The hemming die 35 is lowered to the intermediate position shown in FIG.21 and the second hemming punch 83 is retreated to the wait position (FIG.24). Thereafter, the operation shown in FIG.11 is carried out, i.e., the hemming die 35 is lowered to its original position (FIG.25). The operation shown in FIG.12 is carried out, i.e., the C-type frame 37 is retreated to the wait position. Thereafter, as in the case of FIG.13, the workpiece W is taken out (FIG.26).

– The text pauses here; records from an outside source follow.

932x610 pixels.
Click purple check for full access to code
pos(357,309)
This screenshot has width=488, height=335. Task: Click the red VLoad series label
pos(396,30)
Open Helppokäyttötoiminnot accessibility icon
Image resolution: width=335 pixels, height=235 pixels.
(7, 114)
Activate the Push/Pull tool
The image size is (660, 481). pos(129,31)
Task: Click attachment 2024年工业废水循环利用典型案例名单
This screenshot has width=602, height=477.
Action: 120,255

According to the above-stated hemming device, the working unit U_w provided with the second hemming punch 83 and the second pre-hemming punch 85 is disposed on the portion of the lifter guide 31 protruding above the lifter base 33. Due to this, it is possible to set the workpiece W so that the working unit U_w is located in the window frame W_w of the workpiece W consisting of the rear door. As a result, the hemming by the working unit U_w from the inside of the window frame W_w to the waist portion of the workpiece W can be carried out simultaneously with the hemming by the working units U1 to U5 to the outer peripheral portion of the workpiece W. It, therefore, becomes unnecessary to carry out the hemming starting at the inside of the window frame W_w by a separate step, making it possible to reduce working time and facility cost.

[Third Embodiment]

FIG. 27 is a side cross-sectional view of a hemming device in yet another embodiment according to the present invention. FIG.28 is a plan view of the hemming device. A workpiece W to be hemmed in this hemming device is a vehicle rear door. As in the case of the first embodiment, the periphery of the workpiece W is hemmed by four working units U1, U2, U3 and U4.

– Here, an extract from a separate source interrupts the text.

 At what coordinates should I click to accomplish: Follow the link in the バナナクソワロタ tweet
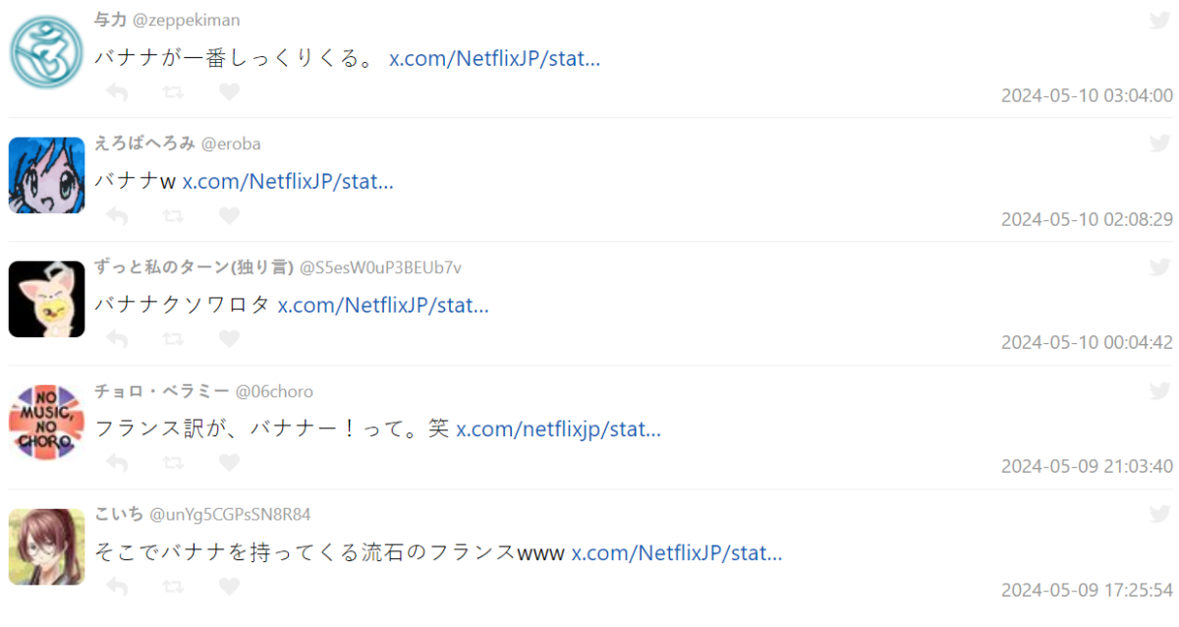click(x=383, y=306)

As shown in FIG.27, a lifter guide 31 disposed on a base 29 is providedwith a lifter base 33 which is vertically movable. A hemming die 35 which becomes a lower die is disposed on the upper surface of the lifter base 33. The workpiece W is set onto the hemming die 35 while being positioned and gripped by a workpiece grip hand 137 in a state in which an outer panel W_o is put below an inner panel W_i and the outer panel W_o and the inner panel W_i are assembled with each other in advance.
It is noted that only the frame 139 of the workpiece grip hand 137 is shown in FIG.27 and a mechanism, attached to this frame 139, for positioning and gripping the workpiece W is not shown therein. The detail of the workpiece grip hand 138 provided with the positioning and grip mechanism is shown in FIG.29 which is a perspective view seen from B of FIG.27, FIG.30 which is a left side view of FIG.29, and FIG.31 which is a top view of FIG.29. This workpiece grip hand 137 is detachably held by a robot 141 serving as hand transport means through a hand changer 143 and transported together with the workpiece W by this robot 141.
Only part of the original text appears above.